The Bill clarifies the use of pre-consolidation imputation credits by certain taxpayers. Currently companies can have imputation credits prior to becoming a member of a consolidated group (known as pre-consolidation imputation credits). The changes will allow members of a group to use their combined pre-consolidation credits before imputation credits created after amalgamation. Historically, groups have used followed this approach; however, over time the law has not been explicit that it was an appropriate approach. The amendment would apply from 1 April 2008 (2008–09 and later income years) because the Income Tax Act 2007 introduced an ambiguity that the amendment is proposing to resolve. A savings provision is proposed to protect tax positions taken (that are consistent with the proposed changes) prior to the enactment of the Bill.

Goods and Services Tax and credit notes

The Bill seeks to clarify the credit note rules by explicitly allowing the supplier to issue a credit note to the purchaser in order to correct this mistake, with the GST adjustment being claimed in a future GST return. This amendment seeks to align the law with existing commercial practices and so the proposed amendment would apply from 1 April 2012.

The Bill seeks to impose a time limit (known as “time bar”) for GST return credit note adjustments, to ensure the opportunity to amend prior filed returns aligns with similar time limits. Because of the potential risk from publicising the fact that the current time limits may be ineffective for credit notes, the proposed amendment would apply from the Bill’s date of introduction.

Goods and Services Tax and commercial land leases rules

The Bill proposes to clarify the policy intent of the GST rules in relation to the GST compulsory zero-rated rules for commercial land leases. An amendment to section 11(8D)(a) of the Goods and Services Tax Act 1985 proposes to clarify that all leases that meet the criteria in section 11(1)(mb) are zero-rated.

The Bill seeks to clarify that, in the context of business sales that involve transferring a lease of land or cancelling an existing lease and subsequently arranging a new lease, the supply of business assets from the vendor to the purchaser are also treated as a zero-rated supply.

These amendments are required as the current law can lead to an unintended consequence whereby certain lease assignments and surrenders would be subject to GST at 15%. The amendment would apply retrospectively from 30 June 2014, being the date of the amendment that originally amended section 11(8D) of the GST Act.

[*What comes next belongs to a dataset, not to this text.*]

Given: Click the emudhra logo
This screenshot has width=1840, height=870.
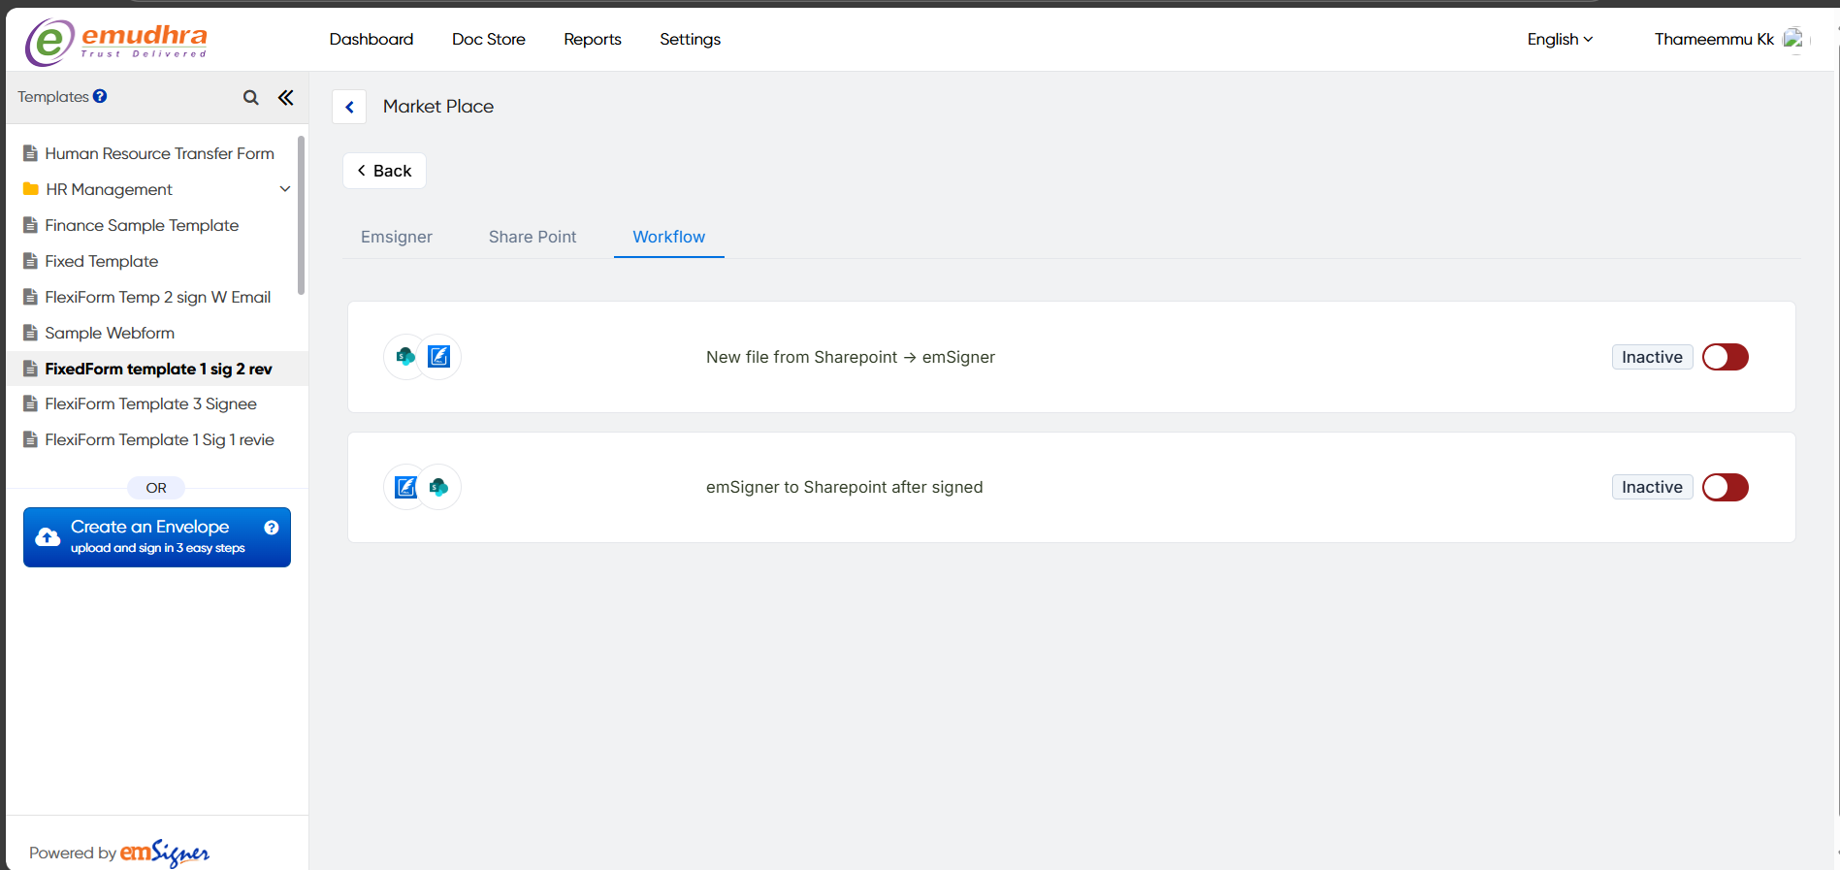Looking at the screenshot, I should coord(116,42).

Amendment to the transfer pricing rules

The Bill seeks to amend the third-party test that is used to determine if the particular features of a related-party loan between a non-resident and a New Zealand resident borrower (such as subordination or terms beyond five years) would also feature in an unrelated party loan. The test will exclude loans where the lender has any ownership interest in the borrower. This test impacts on whether the resulting interest deductions the borrower incurs are allowed for tax purposes. The amendment would apply from 1 July 2018, when the rules were introduced, with a savings provision for taxpayers that have already filed tax returns that followed the current transfer pricing rules.

Remedial amendment to the non-resident financial arrangement income

The Bill proposes to amend the non-resident financial arrangement income calculation method to ensure that it cannot produce an undefined outcome as a consequence of an earlier amendment that sought to include a hybrid deductions element into the formula. The amendment is consequential in nature and would not negatively impact taxpayers. The amendment would apply from 1 July 2018 to align the amendment with the earlier amendment to the formula.

Remedial amendment to the thin capitalisation rules

The Bill proposes three technical amendments to clarify the policy intent of the rules, as well as correct a cross-reference issue that arose from previous amendments. The amendments would apply from 1 July 2018 to align these amendments with the original amendments.